Dies hängt natürlich sehr vom betroffenen Muskel ab. Und hier ist es wiederum sehr wichtig ob Muskelfasern oder schon sehnige Anteile betroffen sind. Der Muskel setzt bekanntlich mit seiner Sehne am Knochen an. Die Sehne ist in Höhe des Knochenansatzes sehr kräftig und verjüngt sich in Richtung Muskulatur und verbleibt als zarter Sehnenspiegel innerhalb des Muskels. Dies gilt insbesondere für die Hamstrings.
Sind fast nur muskuläre Anteile und diese nur sehr leicht betroffen (2-3 mm im Querdurchmesser) dann kann der Muskel auch schon nach 14 Tagen ausgeheilt sein. Ist der Sehnenspiegel innerhalb des Muskels mit betroffen, dann kann die Ausheilung auch 4-6 Wochen dauern. Bei Leon Goretzka liegt möglicherweise letztere Verletzung vor.
Nach gründlicher und exakter Diagnose durch einen Sportarzt kann ein Behandlungskonzept erstellt werden. Dieses umfasst Physiotherapie, Tragen von Kompressionsstrümpfen, Einnahme von Medikamenten zur Abschwellung (z.B Enzyme) und Verbesserung des Stoffwechsels (z.B. Magnesium), ggf. ärztliche Injektionsbehandlungen sowie einen adäquaten Belastungsaufbau oder Rehatraining.

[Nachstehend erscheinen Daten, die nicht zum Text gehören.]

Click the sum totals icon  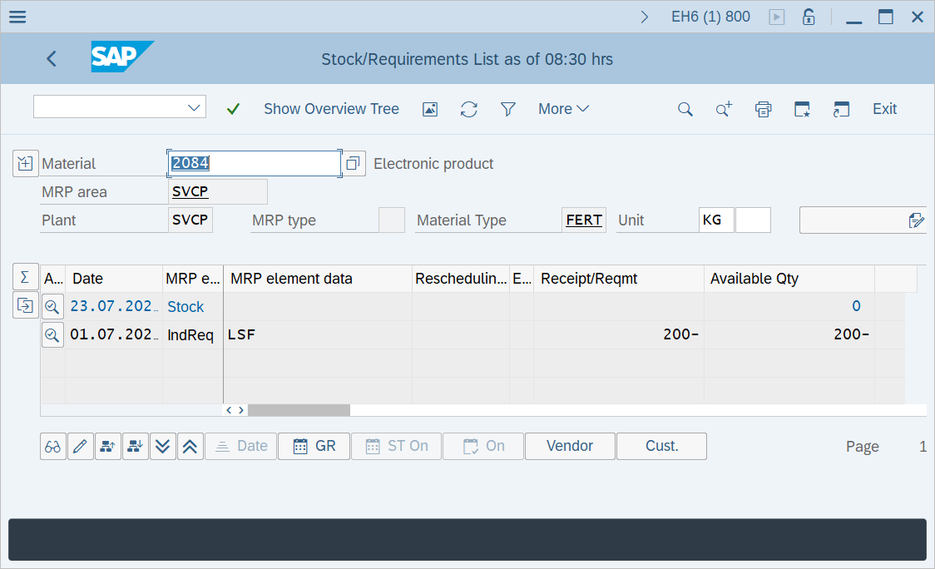click(25, 276)
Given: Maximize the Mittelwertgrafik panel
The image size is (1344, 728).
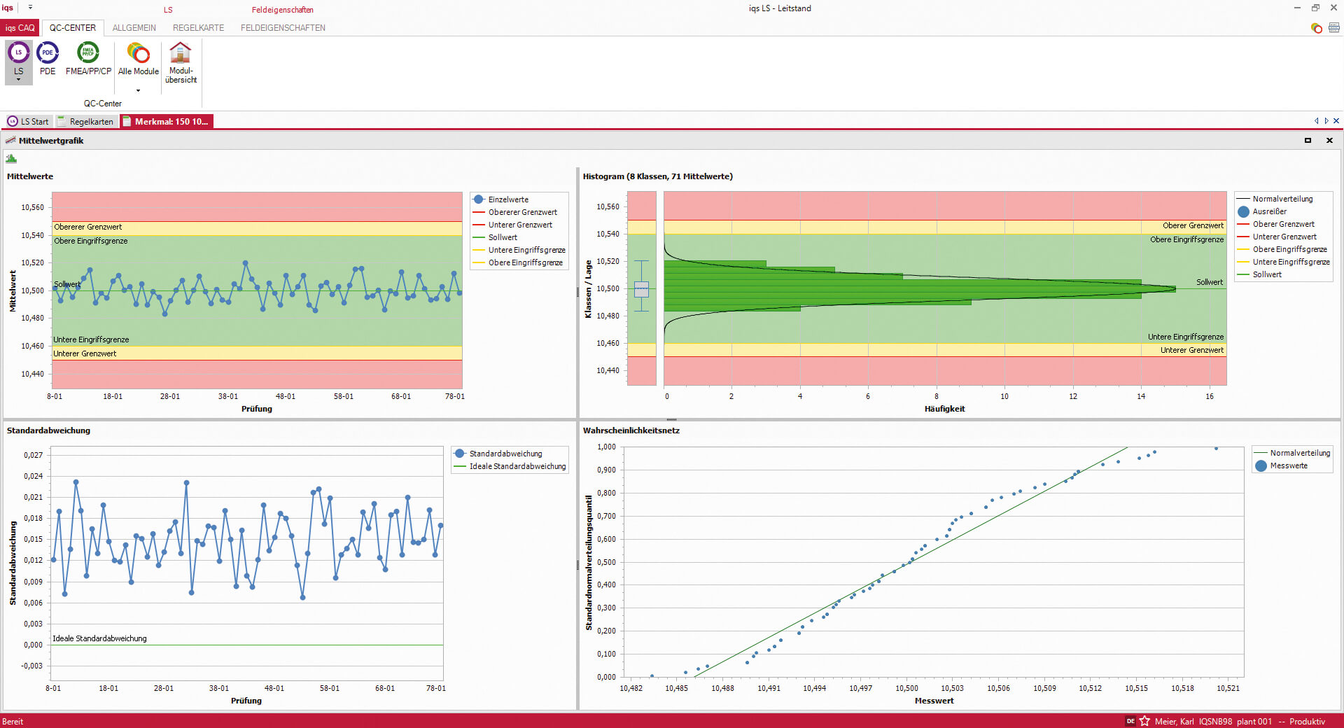Looking at the screenshot, I should (1308, 141).
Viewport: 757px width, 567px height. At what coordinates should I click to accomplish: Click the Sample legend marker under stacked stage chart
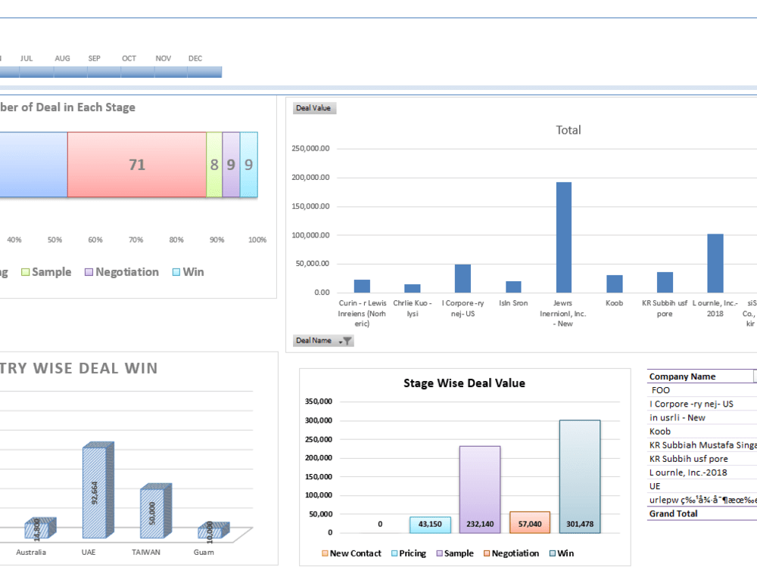(25, 271)
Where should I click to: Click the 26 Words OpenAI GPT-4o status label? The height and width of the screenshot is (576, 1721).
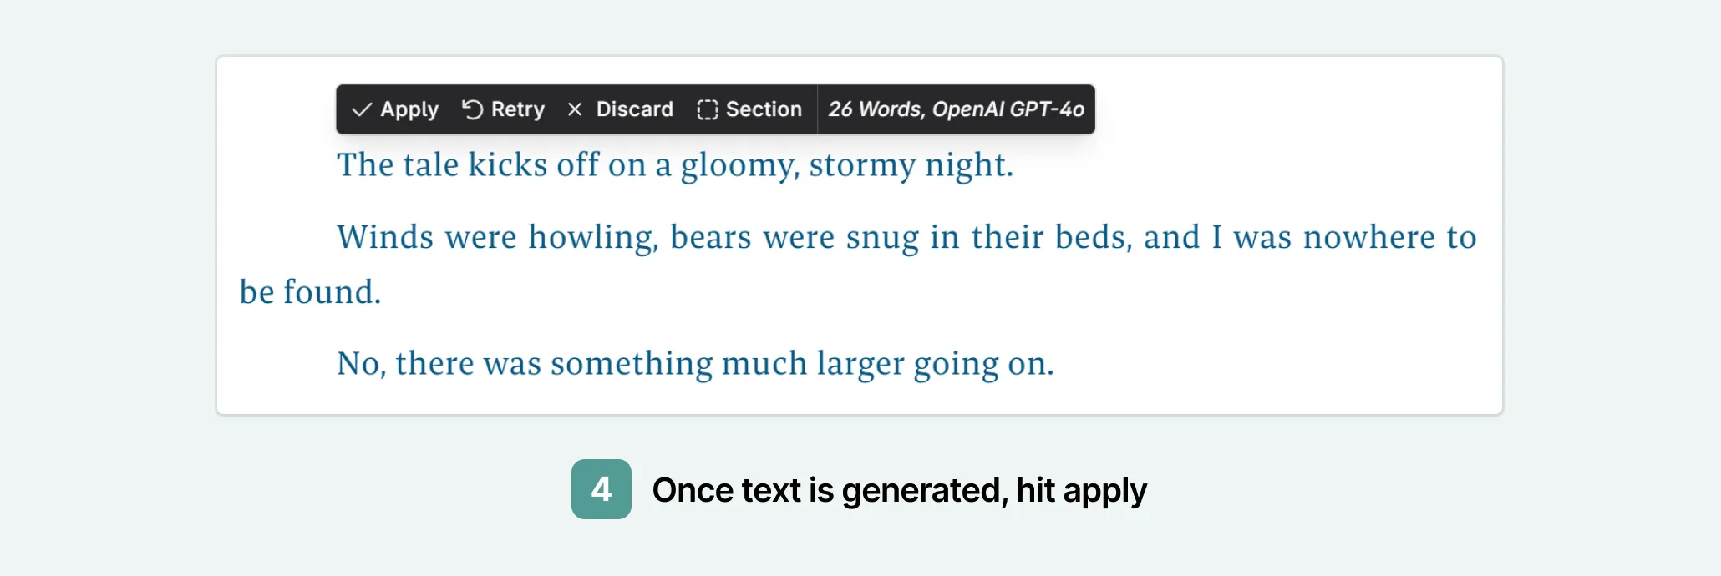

Leider ist der Schmerz bei Muskelverletzungen kein guter Ratgeber. Nach 10-14 Tagen bestehen kaum noch Schmerzen. Hier handelt es sich um die Phase der elastischen Narbenheilung. Die Narbe ist jedoch noch nicht stabil und meistens erst nach 2-4 Wochen voll belastbar, manchmal sogar noch später. Die zu frühe Belastung („es tut nichts mehr weh, also kann ich wieder spielen“) ist übrigens eine häufige Ursache von erneuten Verletzungen. Die nicht ausgeheilte Narbe wird zu früh belastet und reißt wieder ein. Häufig entstehen dann deutlich schwerere Verletzungen. Aus diesem Grunde sollte die Belastungsgestaltung mit einem erfahrenen Physiotherapeuten oder Sportarzt - am besten beiden – besprochen werden.